RIO DE JANEIRO, BRAZIL – A new strain of the influenza virus with the potential to cause a pandemic has been identified in China, according to a new study.

A new strain of influenza is among the major threats that experts are monitoring, while the world is still trying to end the current pandemic of the novel coronavirus.
A new strain of influenza is among the major threats that experts are monitoring, while the world is still trying to end the current pandemic of the novel coronavirus. (Photo: internet reproduction)

This strain has recently emerged and has pigs as hosts, but can infect humans, say the research authors.

Scientists are concerned that it could mutate even further and spread easily from person to person, thus triggering a global outbreak.

They claim that the strain has “all the features” of being highly adaptable to infect humans and needs to be closely monitored.

Because it is a new strain of the influenza virus, which causes the flu, people may have little or no immunity to it.

Pandemic threat

A new strain of influenza is among the major threats that experts are monitoring, while the world is still trying to end the current pandemic of the novel coronavirus.

The last pandemic the world faced, the 2009 swine flu outbreak in Mexico, was less deadly than initially feared, mainly because many elderly people had some degree of immunity, presumably due to its similarity to other influenza viruses circulating years before.

The swine flu virus, called A/H1N1pdm09, is now fought by the influenza vaccine which is administered annually to ensure people are protected.

The new influenza strain identified in China is similar to the 2009 swine flu strain, but with some changes.

To date, it has not posed a major threat, but Professor Kin-Chow Chang and colleagues studying it say it should be monitored.

What is the danger?

The virus, which researchers call G4 EA H1N1, can grow and multiply in the cells that line the human airways.

They found evidence of recent infection in people who worked in slaughterhouses and in the swine production industry in China.

Current influenza vaccines do not seem to protect against this virus, although they can be adapted if necessary.

Kin-Chow Chang, who works at the University of Nottingham in the UK, told the BBC: “Right now we are distracted by the coronavirus and rightly so.

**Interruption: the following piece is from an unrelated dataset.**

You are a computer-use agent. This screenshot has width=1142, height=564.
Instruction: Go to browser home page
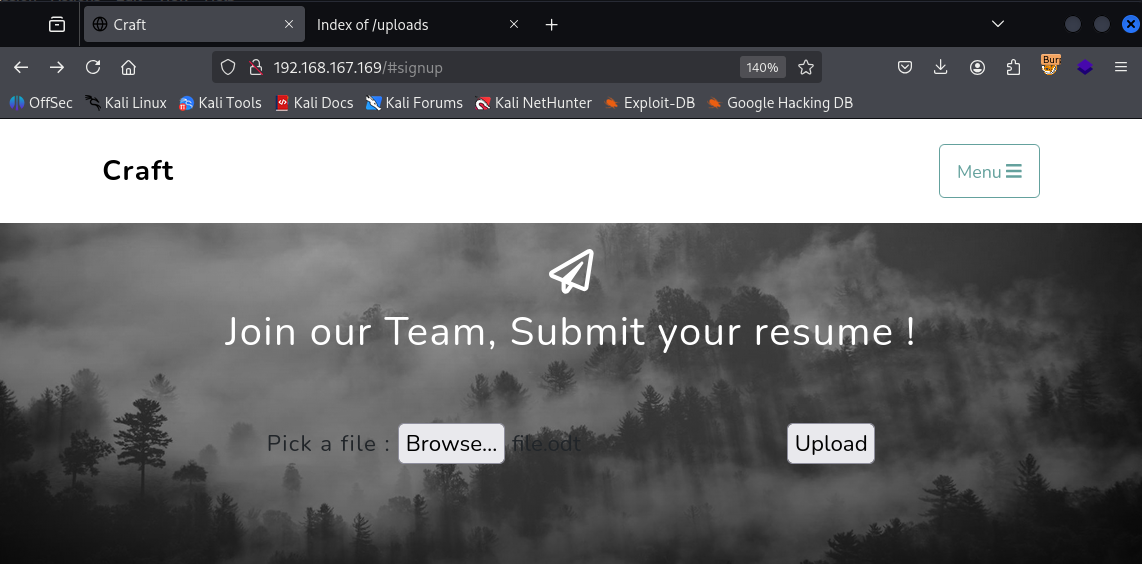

But we should not lose sight of new potentially dangerous viruses.”

Although this new virus is not an immediate problem, he says: “We should not ignore it.”

Scientists write in the “Proceedings” magazine of the British National Academy of Sciences that measures to control the virus in pigs and closely monitor working populations must be quickly implemented.

Professor James Wood, head of the Veterinary Medicine Department at Cambridge University, said the work “comes as a stern reminder” that we are constantly at risk of pathogens and that farm animals, with which humans have greater contact than with wildlife, can be a source of pandemic viruses.